I was given… I had, sisters, I had a district nurse come out, because I had packaging’sand things to change. I was given, my health visitor came out to see me and our family GP came out to see us as well. And our family GP at the time was quite, he’s quite an old school, kind of GP. And he came and did a home visit, and I remember saying, “Oh my goodness, you know, I must have nearly died, if he came out. Did a home visit. Do you know what I mean. It was like… other than that it was literally just a six week checkup and then that was it.
 
At the hospital or the GP?
 
At the hospital, at the hospital. Yes.
 
And…
 
Which actually took place in the maternity hospital. So that was just not, that wasn’t very pleasant at all.  
 
Who did you see at that point?
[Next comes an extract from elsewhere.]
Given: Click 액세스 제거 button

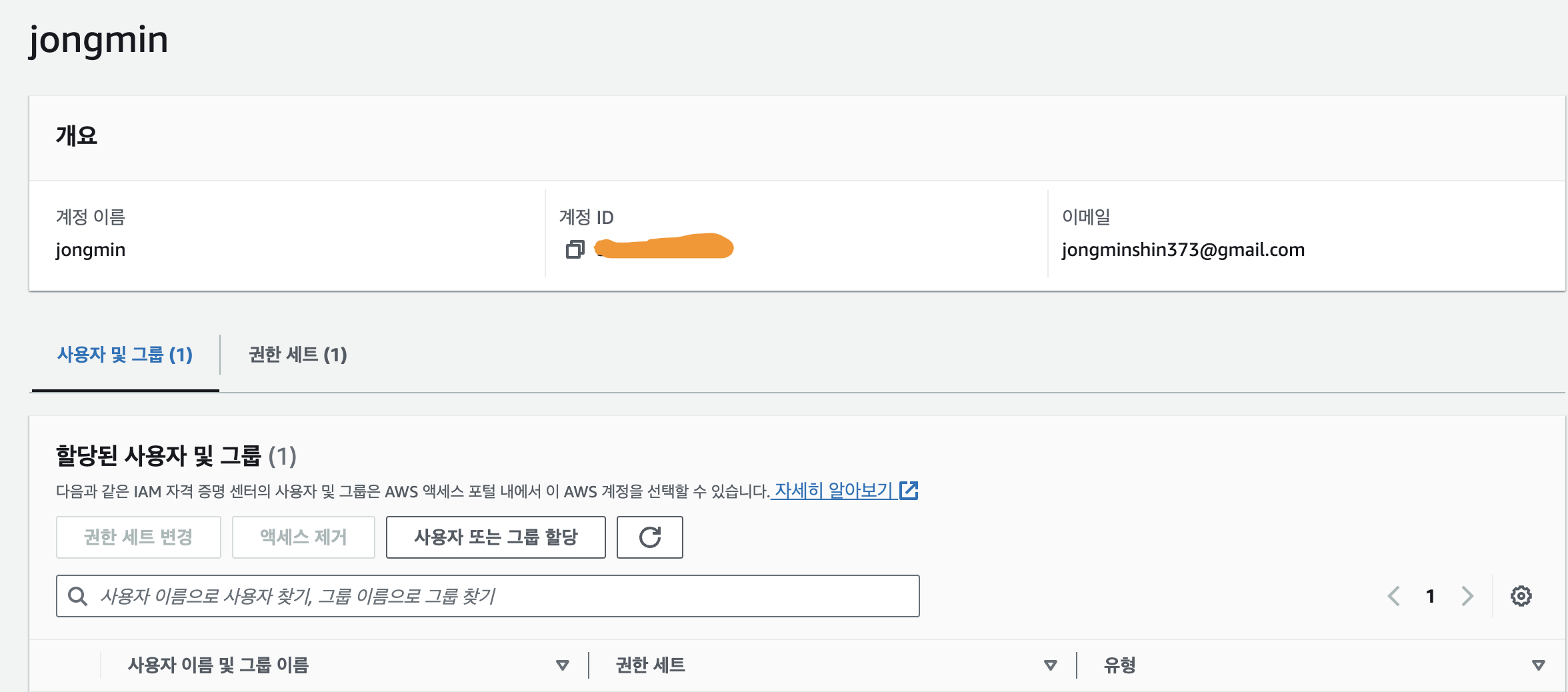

Was that your consultant?
 
The consultant yes.
 
Okay.
 
Yes.
 
And do you feel that he explained to you sufficiently what had happened and kind of helped you?
 
No.

What would you have liked from him?
 
I would have liked to have had some kind of, or been involved in, I know from hearing through the grape vine that there was some kind of debrief that happened. That my case was kind of obviously looked into and sort of, they kind of had a look at what had went wrong. And I would have liked to have been involved in that. I would have liked to have had, not even a say I would have just liked to have known what had happened, because I still don’t know to this, to this day, quite what happened. I just kind of know just kind of bits and pieces and that’s what really frustrating is like there’s bits and pieces in my notes, you know, I know that, I know how much blood I lost. I know that I had a few injections of like Oxytocin I think it was to try and get the womb back down. I know I was open for a lot, I know I was in theatre for a long time because of the time I went in, and the time my Dad said I came out. So I know, and I know that another surgeon came in from one operation he was doing and he came in, but that’s only because that’s what bits and pieces. I’ve never had one person sit down with me and say, “Okay, so you went in at this time. We started to do this, and then that went wrong. So we did this and then this happened. We did this and this happened. And then finally you had a hysterectomy and we did this.” That’s never, ever, you know, really been made clear for me. Which again has, I think that hinders part of the healing process because you do think, you know, how the heck happened? You know. So I think that a major sort of thing. I think the fact that I had no information on hysterectomy, that was like a major thing.  
 

Sarah experienced tingly pain after her hysterectomy and explains why she thinks it is important to give yourself time to heal.

Sarah experienced tingly pain after her hysterectomy and explains why she thinks it is important to give yourself time to heal.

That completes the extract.